## [Job item]
Copy out the entries below word for word, starting at the line containing "Locate an element on the screen. This" and continuing through the end of the entries. Omit the pictures.

## [Supplied material]
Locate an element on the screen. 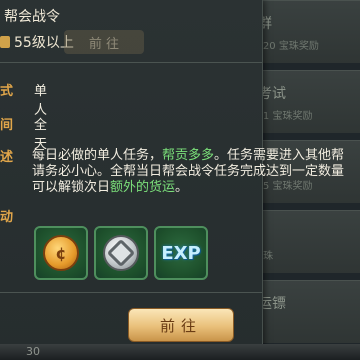  bottom-hud: 30 is located at coordinates (180, 352).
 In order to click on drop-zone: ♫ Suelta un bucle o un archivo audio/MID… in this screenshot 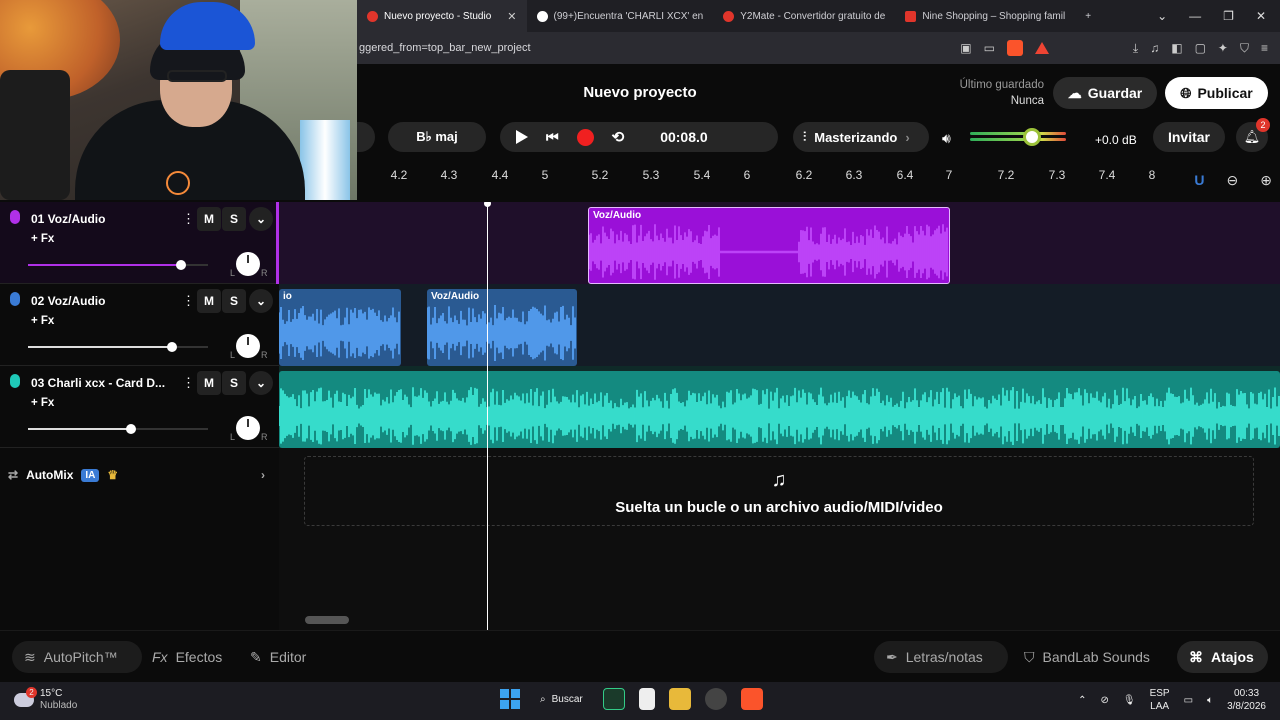, I will do `click(779, 491)`.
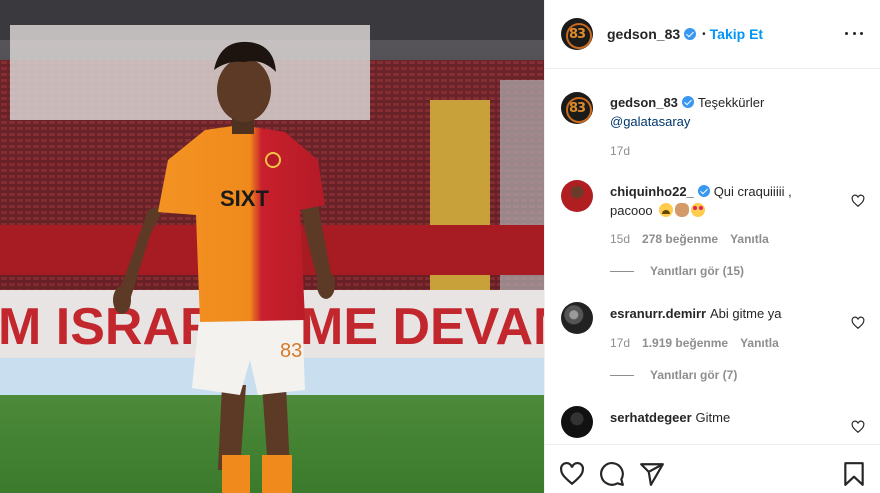  What do you see at coordinates (854, 33) in the screenshot?
I see `more-options-icon` at bounding box center [854, 33].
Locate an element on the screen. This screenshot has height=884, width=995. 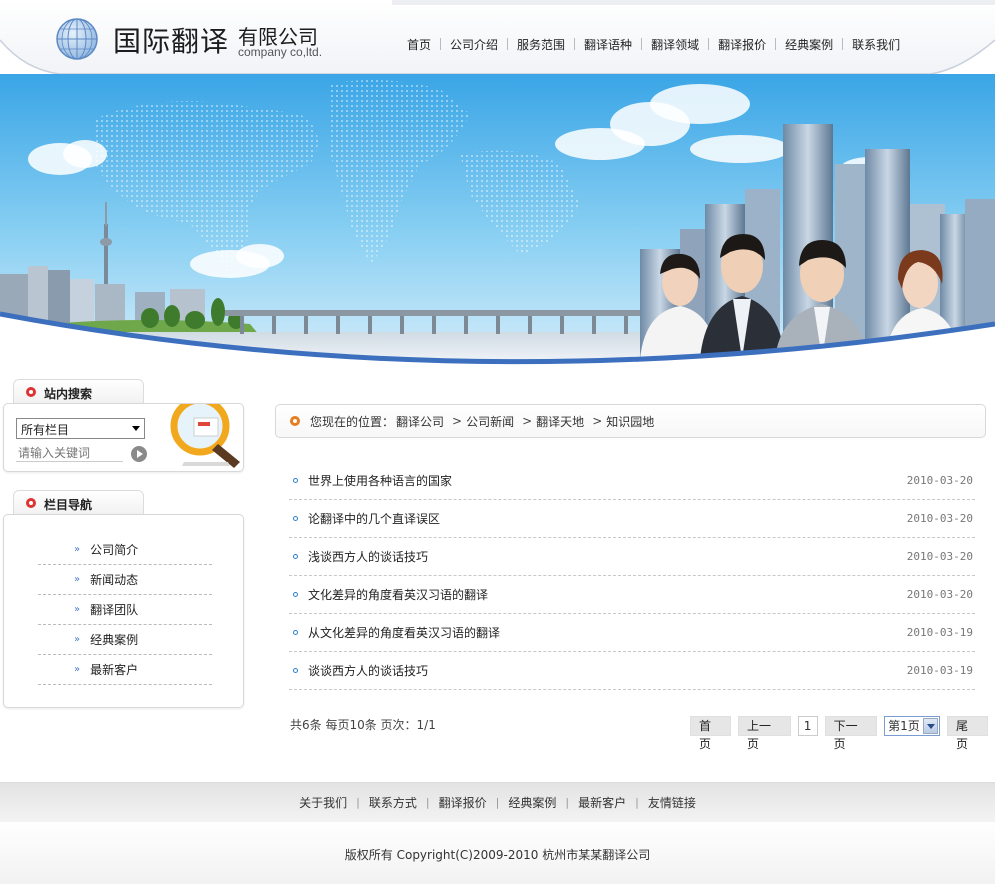
column-nav-item-label: 新闻动态 is located at coordinates (114, 580).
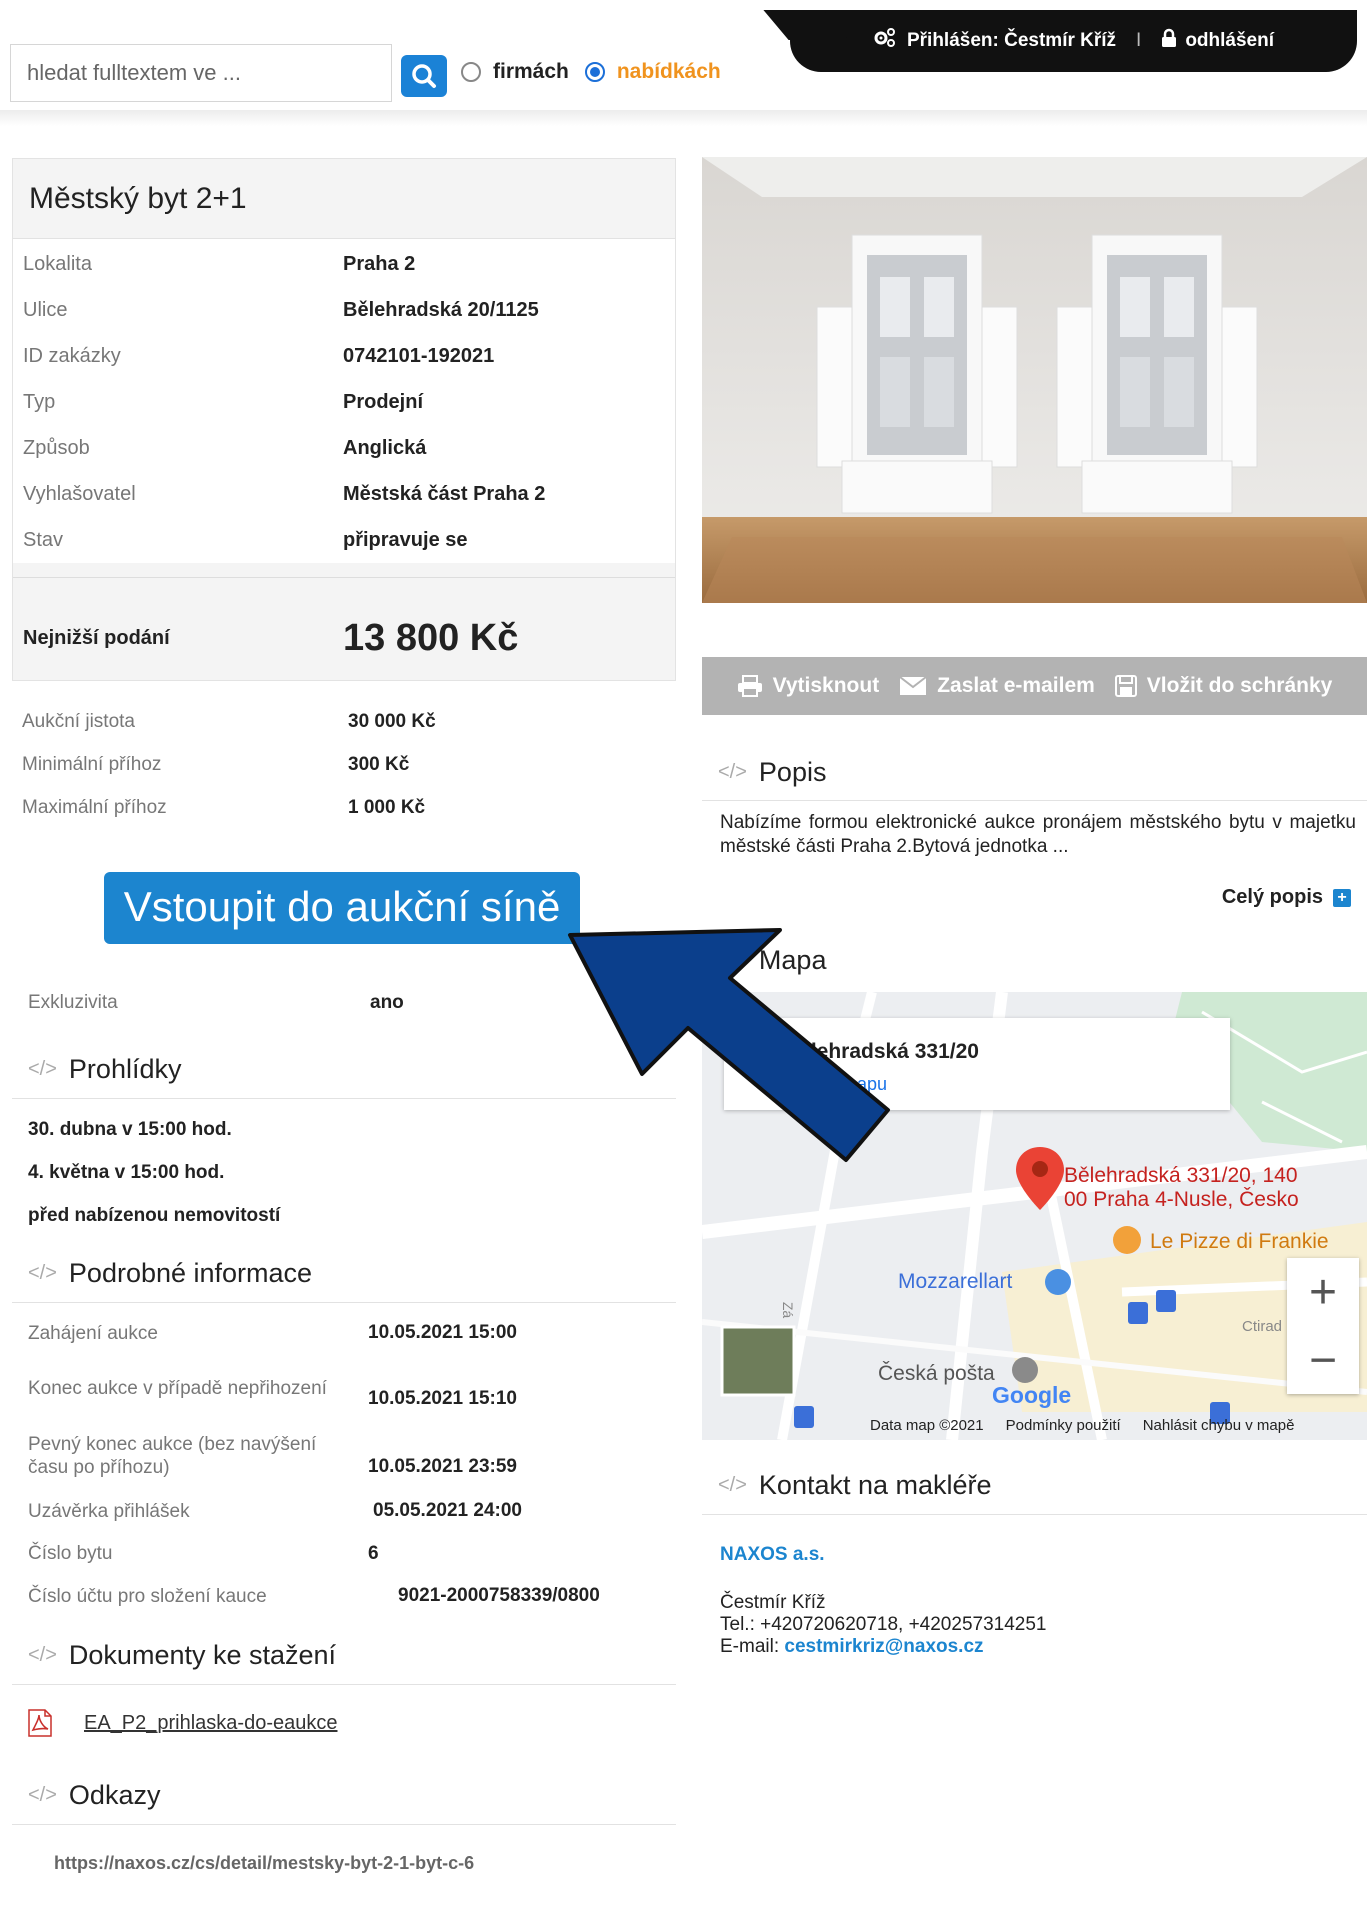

## [Written reply]
Locate an element on the screen. This screenshot has height=884, width=995. 
column-nav-item-label: 新闻动态 is located at coordinates (114, 580).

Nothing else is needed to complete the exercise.